Amiga Power gave the Amiga version a score of 88% with a review by Stuart Campbell. He criticized the player character's moves as being too "fiddly", but praised the graphics and particularly the "fearsome" difficulty, saying it gave the game good value for money. He compared the game to the acclaimed Arabian Nights, saying it was even better due to the superior control and greater focus on platform action.

The 3DO version received a 6.2 out of 10 from Electronic Gaming Monthly. They praised the "technique" and "excellent graphics", but said the sound effects were lacking. GamePro gave it a positive review, citing smooth controls, strong sound effects, good variety of musical tracks, and exceptional graphics.

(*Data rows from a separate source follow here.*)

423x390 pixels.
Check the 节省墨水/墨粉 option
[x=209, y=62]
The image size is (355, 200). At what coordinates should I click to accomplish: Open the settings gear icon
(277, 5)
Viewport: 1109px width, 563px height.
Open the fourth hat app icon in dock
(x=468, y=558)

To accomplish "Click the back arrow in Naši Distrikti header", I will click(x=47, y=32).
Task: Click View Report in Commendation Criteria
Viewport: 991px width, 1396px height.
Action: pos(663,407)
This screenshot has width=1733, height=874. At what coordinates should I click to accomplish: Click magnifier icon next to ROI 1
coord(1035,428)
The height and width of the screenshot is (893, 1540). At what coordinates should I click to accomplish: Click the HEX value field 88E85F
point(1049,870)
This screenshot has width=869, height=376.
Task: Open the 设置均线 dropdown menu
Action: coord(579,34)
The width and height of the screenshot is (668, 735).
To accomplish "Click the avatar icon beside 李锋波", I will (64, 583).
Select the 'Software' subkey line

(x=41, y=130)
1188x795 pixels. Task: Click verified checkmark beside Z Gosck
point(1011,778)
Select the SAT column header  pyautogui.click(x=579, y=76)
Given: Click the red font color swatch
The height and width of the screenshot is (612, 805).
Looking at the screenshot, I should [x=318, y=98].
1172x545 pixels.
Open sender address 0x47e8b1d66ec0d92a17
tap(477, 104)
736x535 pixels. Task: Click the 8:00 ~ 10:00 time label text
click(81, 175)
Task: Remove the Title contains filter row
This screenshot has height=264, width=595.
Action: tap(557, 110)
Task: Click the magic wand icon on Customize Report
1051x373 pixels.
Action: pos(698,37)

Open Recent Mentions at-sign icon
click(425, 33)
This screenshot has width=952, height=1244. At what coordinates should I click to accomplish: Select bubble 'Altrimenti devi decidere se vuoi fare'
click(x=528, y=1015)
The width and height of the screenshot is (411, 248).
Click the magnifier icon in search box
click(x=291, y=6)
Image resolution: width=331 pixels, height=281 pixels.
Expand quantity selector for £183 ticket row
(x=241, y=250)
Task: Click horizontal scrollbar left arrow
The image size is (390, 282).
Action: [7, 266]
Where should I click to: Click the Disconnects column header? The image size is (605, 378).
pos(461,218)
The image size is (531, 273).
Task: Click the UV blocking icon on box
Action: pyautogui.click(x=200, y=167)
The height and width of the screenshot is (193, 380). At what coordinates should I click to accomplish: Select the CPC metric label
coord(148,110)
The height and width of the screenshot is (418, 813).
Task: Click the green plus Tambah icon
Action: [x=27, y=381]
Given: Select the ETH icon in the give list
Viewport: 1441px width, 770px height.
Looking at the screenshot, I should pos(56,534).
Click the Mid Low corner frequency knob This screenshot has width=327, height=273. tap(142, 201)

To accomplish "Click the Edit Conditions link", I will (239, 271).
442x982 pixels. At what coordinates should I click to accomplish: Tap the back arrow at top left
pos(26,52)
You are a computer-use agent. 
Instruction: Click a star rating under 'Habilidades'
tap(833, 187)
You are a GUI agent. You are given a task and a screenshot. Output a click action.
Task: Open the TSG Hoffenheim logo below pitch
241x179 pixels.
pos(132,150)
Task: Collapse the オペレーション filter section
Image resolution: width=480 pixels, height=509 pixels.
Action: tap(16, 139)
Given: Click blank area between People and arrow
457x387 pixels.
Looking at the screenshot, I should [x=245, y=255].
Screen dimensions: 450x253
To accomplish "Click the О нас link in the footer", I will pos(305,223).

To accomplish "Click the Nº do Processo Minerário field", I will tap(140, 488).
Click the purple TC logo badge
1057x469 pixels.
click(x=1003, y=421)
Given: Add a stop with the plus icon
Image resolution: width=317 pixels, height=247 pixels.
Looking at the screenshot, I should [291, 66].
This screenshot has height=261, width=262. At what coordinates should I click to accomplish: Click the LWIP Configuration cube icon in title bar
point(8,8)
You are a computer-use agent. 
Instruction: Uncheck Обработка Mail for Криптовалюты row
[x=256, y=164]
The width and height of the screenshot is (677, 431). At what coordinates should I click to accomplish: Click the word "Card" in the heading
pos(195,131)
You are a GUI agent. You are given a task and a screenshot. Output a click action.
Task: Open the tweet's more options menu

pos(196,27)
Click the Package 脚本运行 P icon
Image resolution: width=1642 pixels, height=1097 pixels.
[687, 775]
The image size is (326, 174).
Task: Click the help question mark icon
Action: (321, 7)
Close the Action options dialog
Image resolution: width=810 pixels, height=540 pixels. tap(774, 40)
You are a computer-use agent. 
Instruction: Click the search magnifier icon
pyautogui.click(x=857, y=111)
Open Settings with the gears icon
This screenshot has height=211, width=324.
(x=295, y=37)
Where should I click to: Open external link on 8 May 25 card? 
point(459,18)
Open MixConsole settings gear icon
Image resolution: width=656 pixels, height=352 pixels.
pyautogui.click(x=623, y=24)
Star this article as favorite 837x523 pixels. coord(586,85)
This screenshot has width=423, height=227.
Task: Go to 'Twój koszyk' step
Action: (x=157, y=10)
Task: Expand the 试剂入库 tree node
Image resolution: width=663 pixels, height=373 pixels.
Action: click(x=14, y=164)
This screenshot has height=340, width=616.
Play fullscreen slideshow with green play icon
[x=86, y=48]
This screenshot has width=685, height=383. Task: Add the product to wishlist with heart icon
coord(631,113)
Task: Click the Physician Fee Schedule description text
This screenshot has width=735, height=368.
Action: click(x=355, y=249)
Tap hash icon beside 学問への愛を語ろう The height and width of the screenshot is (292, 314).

Reviewing the 3DO version, AllGames Shawn Sackenheim called Soccer Kid an "impressive" action/platformer that manages to be different as well.

Next Generation reviewed the 3DO version of the game, and said that aside to its confusing plot, it did not brought anything new to platform genre.